CVS exited the public health insurance exchanges in all Aetna-operated states effective January 2026. That means the individual exchange business, which was a source of losses, is now gone. It shrinks the top line but also removes a known source of cost overruns.
The Bet
CVS can accurately predict what its millions of insurance members will spend on medical care year after year, and that accuracy improves as it gathers more data from its clinics, pharmacies, and benefit management operations. If it can, the integrated model generates a pricing advantage: better data means better forecasts, better forecasts mean premiums are set right, and premiums set right mean the insurance segment makes money instead of losing it. If the forecasting does not improve, or if government payment rates for Medicare keep tightening, the insurance business will keep consuming cash faster than the pharmacy and PBM businesses can generate it, and the debt load becomes harder to carry.
Open question
CVS spent roughly $18.6 billion acquiring Signify Health and Oak Street Health to build a care delivery arm, then wrote down $5.7 billion of that value in 2025 and announced clinic closures for 2026. The insurance business lost money in 2024 and barely recovered in 2025. Free cash flow has been cut by more than half since 2021 while debt has grown. Is CVS working through the expected pain of a difficult transformation that will eventually make the integrated model pay off, or has it discovered that owning clinics, insurance, and pharmacies together is harder and less profitable than the theory suggested?
Compiled · 10-K · FY2025
Health Care Cost Forecasting
The company sets insurance premiums months in advance based on predictions of what health care will cost. If actual medical costs turn out much higher than predicted, the company cannot raise prices mid-year to cover the difference, which can seriously hurt profits. Even small mistakes in these predictions can cause major financial problems.

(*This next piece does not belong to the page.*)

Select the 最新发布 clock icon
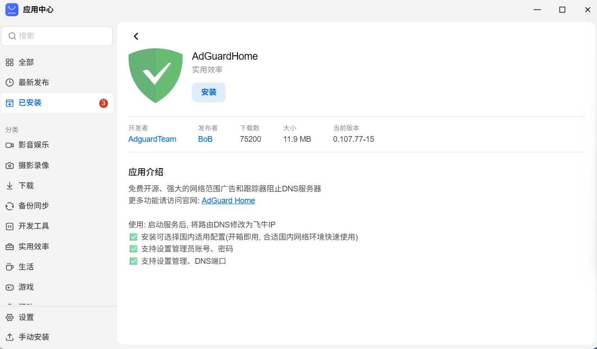Image resolution: width=597 pixels, height=349 pixels. 10,83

Regulatory and Legislative Changes
The company depends heavily on government health programs like Medicare and Medicaid that are subject to frequent rule changes, rate cuts, and competitive bidding. New laws could restrict how the company's pharmacy benefit manager business operates, change drug pricing rules, or fundamentally restructure these programs, potentially cutting revenues significantly.
Insurance Reserve Estimates
The company must estimate how much money to set aside to pay insurance claims that haven't been submitted yet. During the first half of 2025, the company recorded over $900 million in reserves because actual health care costs were much worse than expected, primarily in individual exchange and Group Medicare Advantage plans. If these estimates are wrong, profits can be severely damaged.

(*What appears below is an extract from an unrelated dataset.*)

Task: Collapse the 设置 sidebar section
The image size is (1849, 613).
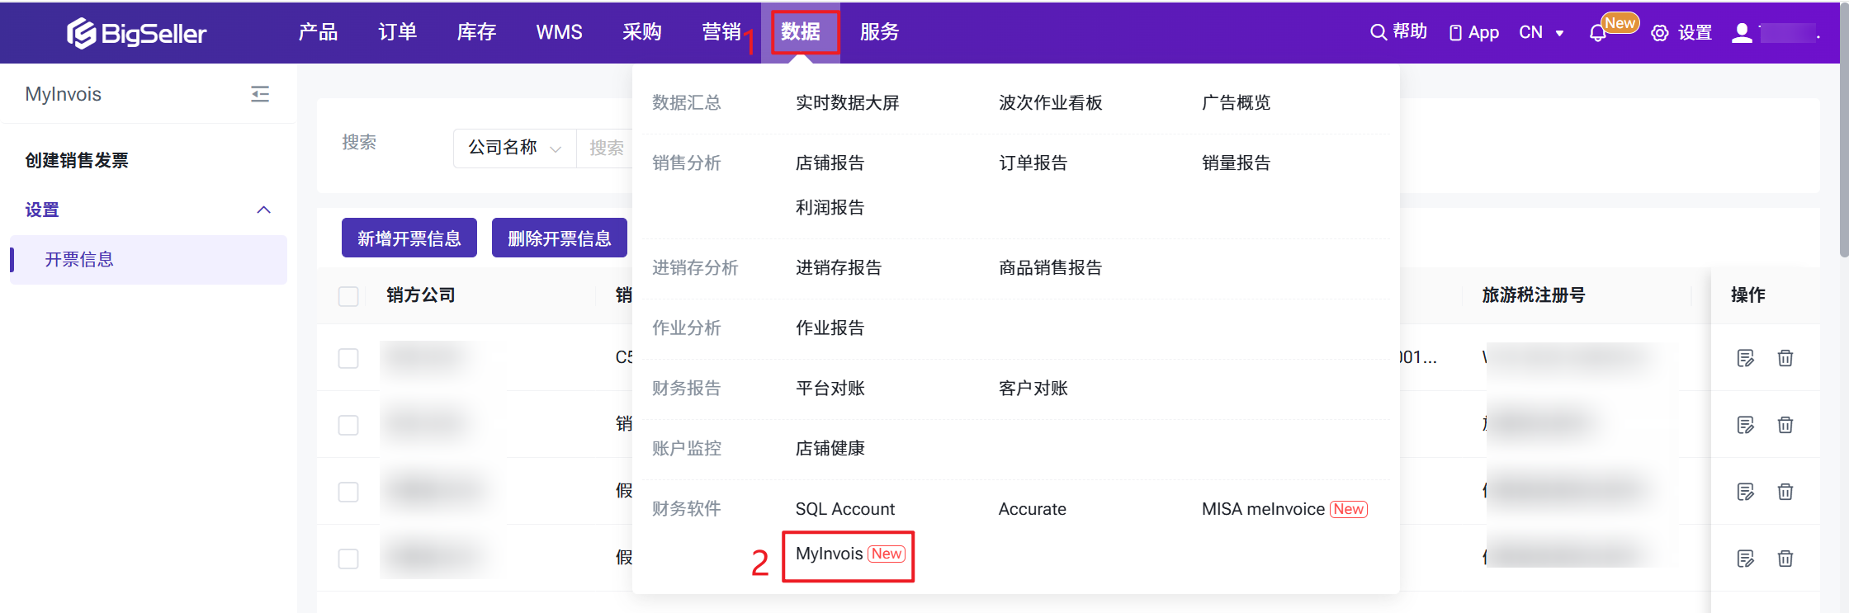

PBM Business Competitive Pressure
The company's pharmacy benefit manager business faces intense price competition from rivals, with clients demanding lower prices, better service guarantees, and a larger share of drug manufacturer rebates. If the company cannot raise prices to keep up with rising drug costs, it will lose customers and profitability will decline.
Vertical Integration Regulatory Risk
The company owns both pharmacies and a pharmacy benefit manager business, which creates regulatory risk. Several states have proposed or passed laws that could prohibit pharmacies affiliated with a pharmacy benefit manager from being licensed, which could restrict how the company operates these combined businesses.